2026: The Year AI Agents Step Out of the Lab and Onto Your Desktop
From Manus to OpenClaw, from WAIC to industrial policies, AI agents are rapidly moving from code repositories into daily workflows. Dubbed the Year of the Agent by industry leaders, this transformation is just getting started.
From July 17 to 20, 2026, the World AI Conference (WAIC) will take place at the Shanghai World Expo Center. This year's edition sets new records in exhibition scale, debut products, and forum sessions — and "AI Agent" will undoubtedly be one of the conference's defining themes.
Why 2026?
Zhou Hongyi, founder of 360 Group, offered a timeline at the Global Digital Economy Conference in early July: "AI will reshape the world within 5 to 10 years." He also declared 2026 the official "Year of the Agent," predicting that the internet's infrastructure will be fundamentally restructured by billions of "silicon-based agents."
This is not empty rhetoric. The past six months have seen an extraordinary density of developments in the AI Agent space:
- Manus: Launched early this year, this general-purpose AI agent was the first to ignite market imagination around AI that can actually do things.
- OpenClaw: This open-source AI agent project continues to gain traction, with cities like Shenzhen and Wuxi rolling out policies to support its deployment in manufacturing and government services.
- CoPaw: Alibaba's open-source desktop agent tool, released in late February, supports one-click local and cloud deployment, integrating with DingTalk, Feishu, QQ, Discord, and other messaging platforms.
- Cloud providers join in: Tencent Cloud, Alibaba Cloud, and Baidu AI Cloud have all integrated AI Agent capabilities, lowering barriers through simplified deployment workflows.
From Chatting to Doing
Zheng Jichang, dean of Tsinghua University's China Innovation Service Research Institute, offers a fitting metaphor: AI agents are "digital employees that can both think and execute."
What sets AI agents apart from traditional conversational AI is their "closed-loop execution capability." Tell one to "compile this week's work into a report and send it to the department's Feishu group," and it won't just give you text — it will read relevant files, generate the document, open Feishu, and send it. From understanding the task to completing it, no human intervention is needed.
But Zheng is also sober about the current state of the technology. Today's AI agents are "more like junior interns who need careful supervision." While they can handle specific scenarios efficiently, misunderstandings and operational errors remain common. The gap between "usable" and "reliable" has yet to be closed.
On the Eve of a Trillion-Yuan Market
Analysts project China's AI agent market will exceed 3.3 trillion yuan by 2028. That number reflects a fundamental shift: AI moving from an assistive tool to a core productivity engine.
Data from China's National Development and Reform Commission shows that annual shipments of AI-enabled devices — phones, PCs, and other smart terminals — surpassed 100 million units in 2025. AI penetration in key industries has topped 80%. When both devices and industries are "AI-ready," the mass deployment of agents is just a matter of time.
Risks and Challenges
As AI agents enter the workplace, security risks follow.
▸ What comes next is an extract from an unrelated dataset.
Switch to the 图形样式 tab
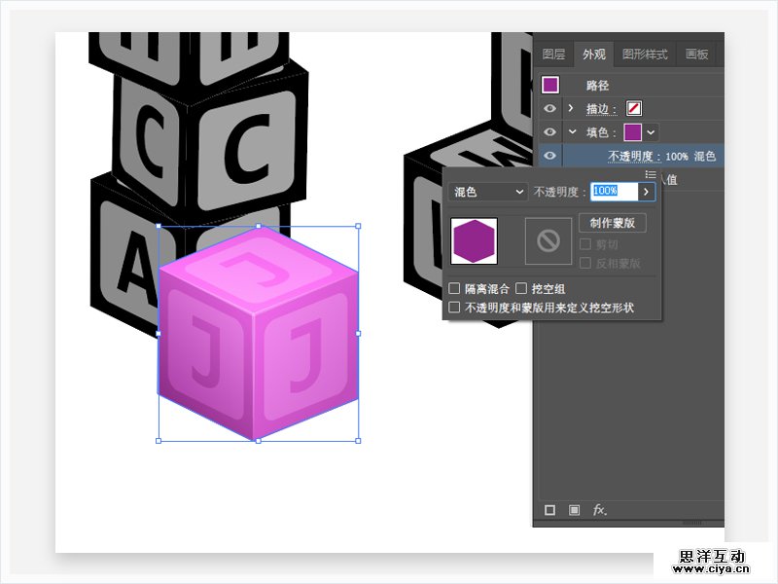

Security experts at 360 have warned about "prompt injection" attacks, where hidden instructions embedded in web content can trick agents into leaking sensitive information like API keys. When agents gain access to email systems, code repositories, and databases, security governance can no longer be an afterthought.
Zheng Jichang advises enterprises to "prioritize building an AI-ready data foundation and governance framework" — a challenge that spans both technology and management.
Ahead of WAIC
In one week, the global AI community will gather in Shanghai. From foundation models to intelligent agents, from world models to embodied intelligence, one theme runs through it all: AI is moving from "thinking" to "doing," from technical demos to real value delivery.
2026 may not be the year AI replaces humans — but it is likely the year we start getting used to collaborating with AI agents. That "digital colleague" on your desktop is already on its way.